* [TASK TO CARRY OUT] Every line below between the line holding "Task: Switch to the 插入 tab" and the line holding "You are a GUI", inclusive, should be repeated exactly, and all other lines omitted.

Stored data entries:
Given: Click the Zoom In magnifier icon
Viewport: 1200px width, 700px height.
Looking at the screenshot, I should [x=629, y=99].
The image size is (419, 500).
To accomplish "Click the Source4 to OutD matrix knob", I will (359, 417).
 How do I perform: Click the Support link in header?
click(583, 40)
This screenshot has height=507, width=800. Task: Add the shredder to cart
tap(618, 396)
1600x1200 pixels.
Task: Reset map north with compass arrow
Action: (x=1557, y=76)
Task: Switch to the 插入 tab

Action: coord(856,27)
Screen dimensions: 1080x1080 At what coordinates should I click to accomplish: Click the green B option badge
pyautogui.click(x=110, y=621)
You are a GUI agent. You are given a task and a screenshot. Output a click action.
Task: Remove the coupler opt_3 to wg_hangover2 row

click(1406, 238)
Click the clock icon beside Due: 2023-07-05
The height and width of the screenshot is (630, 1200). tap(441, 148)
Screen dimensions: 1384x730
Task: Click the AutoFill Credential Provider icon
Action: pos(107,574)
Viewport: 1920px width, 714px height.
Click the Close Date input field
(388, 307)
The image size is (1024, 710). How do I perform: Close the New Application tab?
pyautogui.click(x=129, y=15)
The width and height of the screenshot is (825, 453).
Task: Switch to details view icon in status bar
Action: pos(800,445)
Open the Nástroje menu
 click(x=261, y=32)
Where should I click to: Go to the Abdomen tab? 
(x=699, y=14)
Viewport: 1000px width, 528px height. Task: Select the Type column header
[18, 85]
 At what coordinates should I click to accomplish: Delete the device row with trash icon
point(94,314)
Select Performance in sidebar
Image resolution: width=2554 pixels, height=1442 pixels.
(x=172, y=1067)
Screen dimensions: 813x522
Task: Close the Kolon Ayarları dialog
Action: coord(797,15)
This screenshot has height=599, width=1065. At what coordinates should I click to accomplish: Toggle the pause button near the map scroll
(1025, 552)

* [ANSWER TO THIS EXERCISE]
Task: Switch to the 插入 tab

Action: coord(856,27)
Screen dimensions: 1080x1080 At what coordinates should I click to accomplish: Click the green B option badge
pyautogui.click(x=110, y=621)
You are a GUI agent. You are given a task and a screenshot. Output a click action.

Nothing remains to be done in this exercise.